Page text >>

Quantpedia Premium Update – 16th March 2021

New strategies:

#601 – Learning to Rank and Cross-sectional Momentum

Period of rebalancing: Monthly
Markets traded: equities
Instruments used for trading: stocks
Complexity: Very complex strategy
Backtest period: 1980-2019
Indicative performance: 35.9%
Estimated volatility: 16.6%

Source paper:

Poh, Daniel and Lim, Bryan and Zohren, Stefan and Roberts, Stephen: Building Cross-Sectional Systematic Strategies By Learning to Rank
https://ssrn.com/abstract=3751012
Abstract:
The success of a cross-sectional systematic strategy depends critically on accurately ranking assets prior to portfolio construction. Contemporary techniques perform this ranking step either with simple heuristics or by sorting outputs from standard regression or classification models, which have been demonstrated to be sub-optimal for ranking in other domains (e.g. information retrieval). To address this deficiency, we propose a framework to enhance cross-sectional portfolios by incorporating learning-to-rank algorithms, which lead to improvements of ranking accuracy by learning pairwise and listwise structures across instruments. Using cross-sectional momentum as a demonstrative case study, we show that the use of modern machine learning ranking algorithms can substantially improve the trading performance of cross-sectional strategies — providing approximately threefold boosting of Sharpe Ratios compared to traditional approaches.

#602 – Pure Growth Strategy

Period of rebalancing: Yearly
Markets traded: equities
Instruments used for trading: stocks
Complexity: Complex strategy
Backtest period: 2007-2021
Indicative performance: 11.01%
Estimated volatility: 17.78%

Source paper:

S&P Dow Jones Indices: S&P U.S. Style Indices Methodology
https://www.spglobal.com/spdji/en/documents/methodologies/methodology-sp-us-style.pdf
Abstract:
The S&P U.S. Style Indices measure the performance of U.S. equities fully or partially categorized as either growth or value stocks, as determined by Style Scores for each security. The Style series is weighted by float-adjusted market capitalization (FMC), and the Pure Style index series is weighted by Style Score subject to the rules described in Index Construction. The S&P U.S. Style Indices address two distinct needs. The first is for exhaustive style indices that provide broad exposure to a certain style segment. The second need is for narrow, style-pure indices. The Style index series divides the complete market capitalization of each parent index approximately equally into growth and value indices. This series covers all stocks in the parent index universe, and is FMC weighted. The Pure Style index series identifies a portion of the parent index’s market capitalization as Pure Growth and a portion as Pure Value. There are no overlapping stocks, and stocks are weighted in proportion to their relative style propensity.

Extracted information >>
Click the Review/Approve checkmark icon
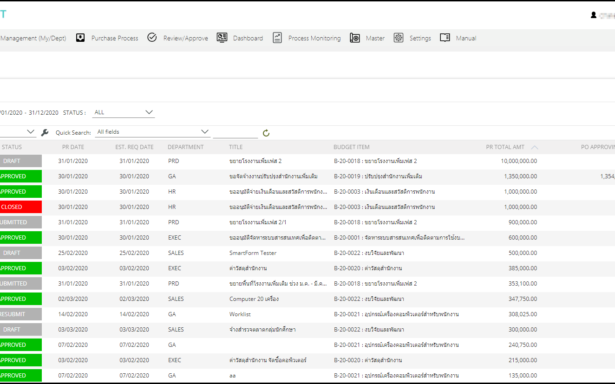Screen dimensions: 615x384 (x=152, y=38)
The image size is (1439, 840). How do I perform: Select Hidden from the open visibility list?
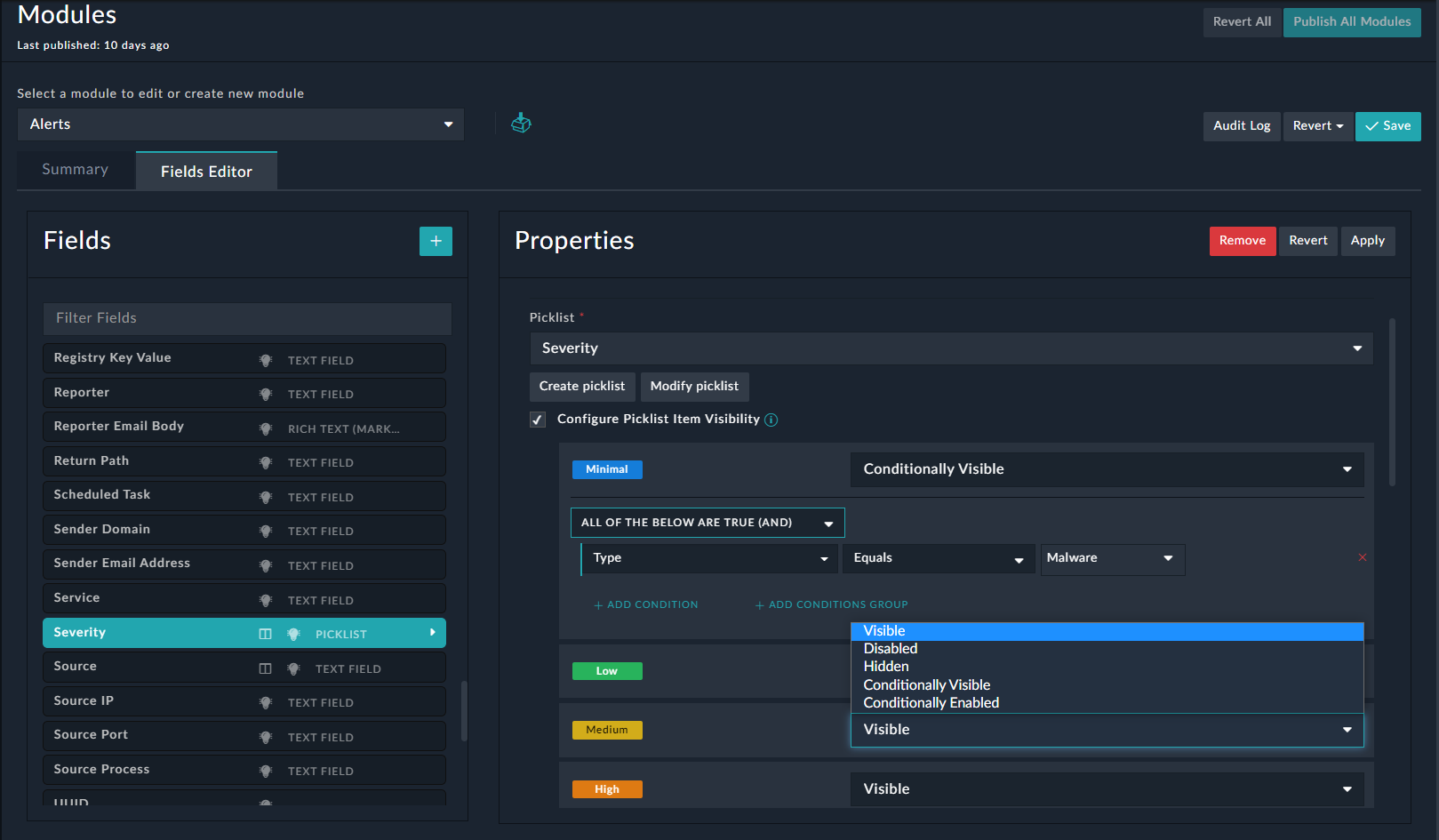point(885,666)
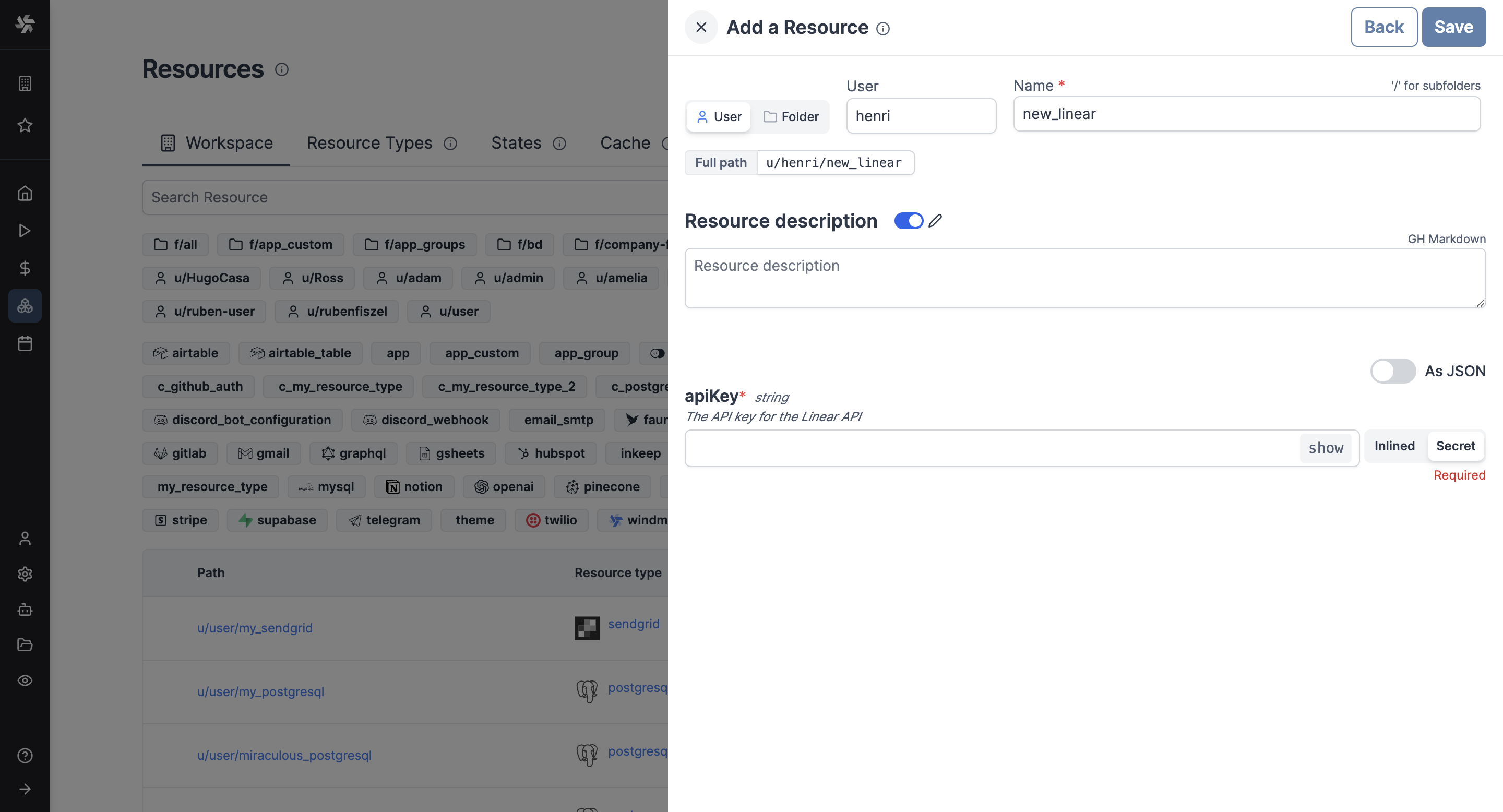The height and width of the screenshot is (812, 1503).
Task: Select the Resources icon in the left sidebar
Action: (25, 305)
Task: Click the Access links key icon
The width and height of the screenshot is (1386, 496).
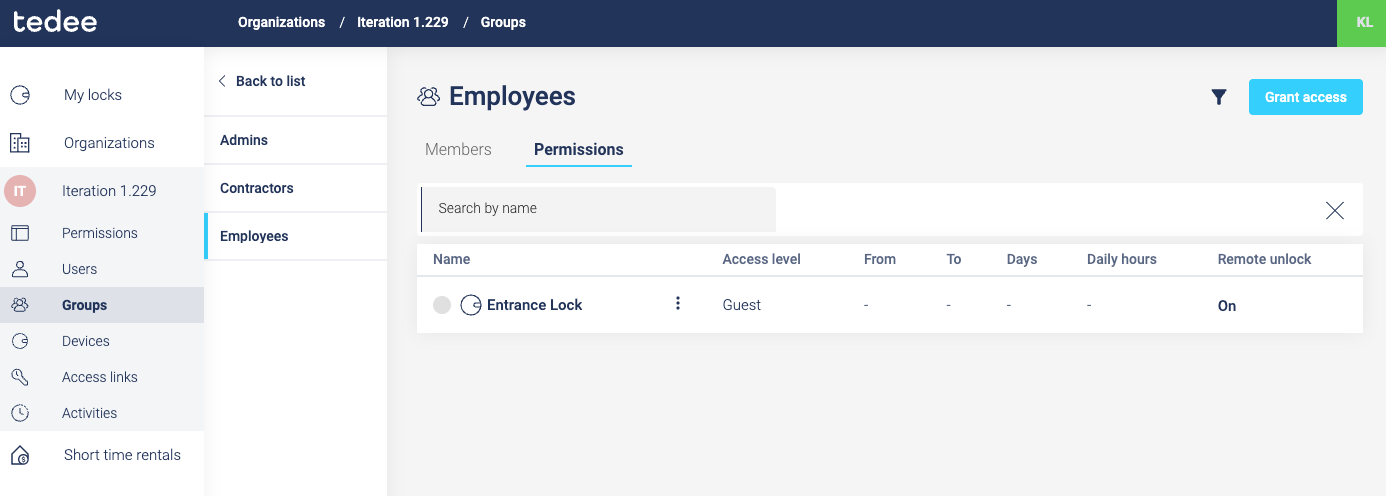Action: click(x=20, y=377)
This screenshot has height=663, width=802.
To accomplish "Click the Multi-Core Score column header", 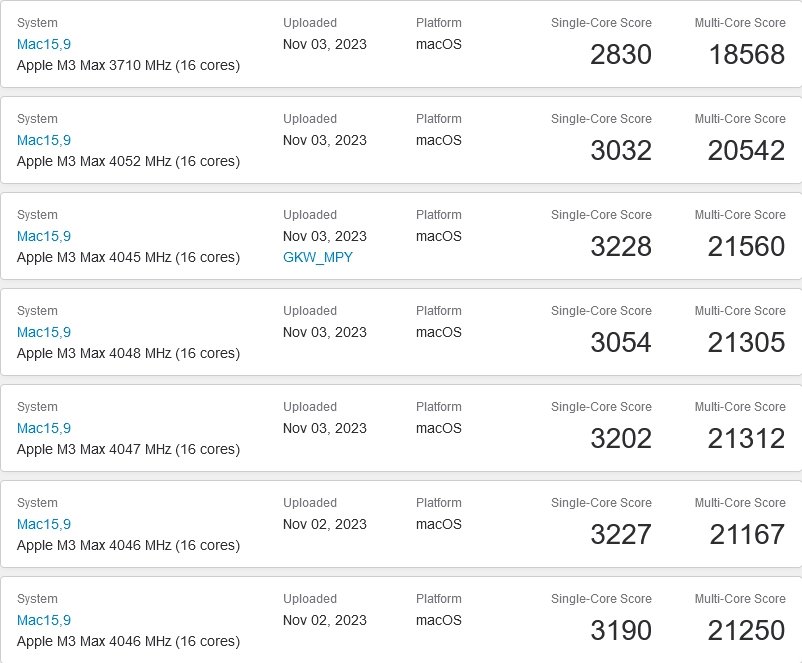I will pyautogui.click(x=740, y=22).
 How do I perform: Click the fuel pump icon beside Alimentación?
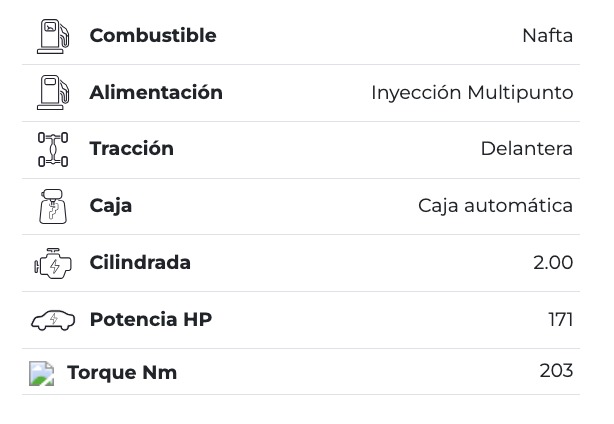pos(53,93)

Task requirements >>
(A) Decide whether each statement below agrees with the Quantpedia update. Answer yes or no, and quote the words of the update that settle it.
(i) Strategy #601 rebalances monthly.
(ii) The backtest period for the Pure Growth Strategy begins in 1980.
(iii) The Pure Style index series contains stocks that are in both the Pure Growth and Pure Value portions.
(B) Write the next part of the Quantpedia update, picking up after its final sentence.

Final answers >>
(A)
(i) Yes: "Period of rebalancing: Monthly"
(ii) No: "Backtest period: 2007-2021"
(iii) No: "There are no overlapping stocks"

(B)
#603 – Slope Carry

Period of rebalancing: Monthly
Markets traded: bonds
Instruments used for trading: bonds, futures, ETFs
Complexity: Simple strategy
Backtest period: 2007-2018
Indicative performance: 5.73%
Estimated volatility: 8.59%

Source paper:

Spencer Andrews, Ric Colacito, Mariano (Max) Massimiliano Croce, Federico Gavazzoni: Concealed Carry
https://papers.ssrn.com/sol3/papers.cfm?abstract_id=3743205
Abstract:
The slope carry consists of taking a long (short) position in the long-term bonds of countries with steeper (flatter) yield curves. The traditional carry is a long (short) position in countries with high (low) short-term rates. We document that: (i) the slope carry risk premium is negative (positive) in the pre (post) 2008 period, whereas it is concealed over longer samples; (ii) the traditional carry risk premium is lower post-2008; and (iii) there has been a sharp decline in expected global growth and global inflation post-2008. We connect these empirical findings through an equilibrium model in which investors price news shocks, financial markets are complete, and countries feature heterogeneous exposure to news shocks about both global output expected growth and global inflation.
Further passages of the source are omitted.